La ricerca era originale, rivoluzionaria ed aveva evidenti possibilità di sviluppo. “Hanno avuto molti contatti coi servizi di sicurezza”, mi ha detto un membro del centro. “Ce n’era uno chiamato ‘You Are What You Like’ ed è stato mostrato ai servizi di intelligence. Faceva vedere questi strani schemi; ad esempio, alla gente che metteva like su ‘I hate Israel’ su Facebook piacevano anche le Nike ed i KitKat”.

“Esistono agenzie che finanziano la ricerca per conto dei servizi di intelligence. Ed erano tutti interessati a questa, soprannominata Operation KitKat”.

La difesa e l’establishment militare sono stati i primi ad intravederne il potenziale. La Boeing ha finanziato il dottorato di ricerca di Kosinski, e Darpa, la segreta Agenzia di Ricerca Avanzata per la Difesa del governo degli Stati Uniti, è citata in almeno due paper accademici a sostegno del lavoro di Kosinski.

Quando però, nel 2013, venne pubblicato il primo documento importante, altri videro questo potenziale, incluso Wylie. Aveva terminato la sua laurea e aveva iniziato il dottorato di ricerca, e stava pensando ai Lib Dem. È giusto dire che non aveva la minima idea di cosa stesse andando incontro.

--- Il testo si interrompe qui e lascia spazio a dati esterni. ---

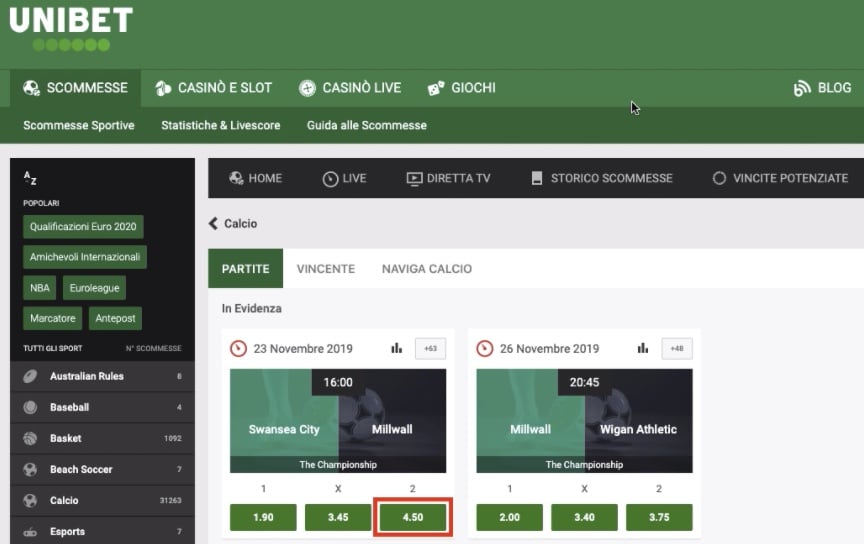Expand +48 more markets for Wigan match
The image size is (864, 544).
pos(676,349)
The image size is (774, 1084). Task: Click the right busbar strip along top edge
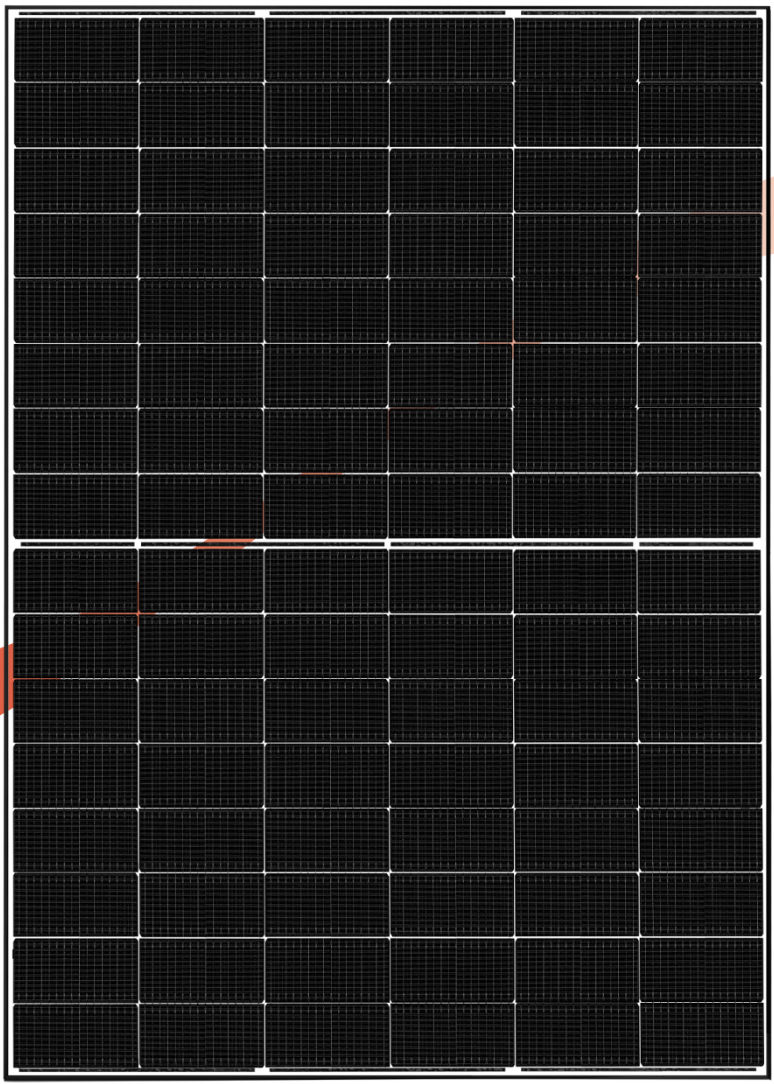point(639,13)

“Volevo sapere perché i Lib Dems non vincevano più le elezioni, quando erano soliti governare il paese fino alla fine del 19° secolo”, spiega Wylie. “Ho quindi iniziato a guardare i dati demografici e dei consumatori per vedere cosa univa i loro elettori; perché, a parte alcune zone del Galles e delle Shetland, sono regioni strane e disparate. E quel he ho trovato è che non c’erano forti correlazioni. Non c’era alcun segnale nei dati”.

“Poi ho trovato un paper su come i tratti della personalità potrebbero essere un precursore del comportamento politico, e improvvisamente tutto ha avuto un senso. Il liberalismo è correlato con molta apertura di mente ma poca diligenza, e quando si pensa ai liberaldemocratici si pensa a professori distratti ed hippy. Sono dei precursori… sono molto aperti a nuove idee. E ad un tratto mi fu tutto chiaro”.

Qui c’era un modo per il partito per identificare potenziali nuovi elettori. L’unico problema era che i Lib Dems non erano interessati.

“Ho fatto questa presentazione dicendo loro che avrebbero perso metà dei loro 57 posti, e loro mi risposero: ‘Perché sei così pessimista?’. Poi finì che ne persero 49”.

Un’altra connessione Lib Dem introdusse Wylie ad una società denominata SCL Group , una delle cui sussidiarie, la SCL Elections, avrebbe poi creato Cambridge Analytica (un’impresa incorporated tra SCL Elections e Robert Mercer, finanziata da quest’ultimo). A tutti gli effetti, la SCL e la Cambridge Analytica sono la stessa cosa.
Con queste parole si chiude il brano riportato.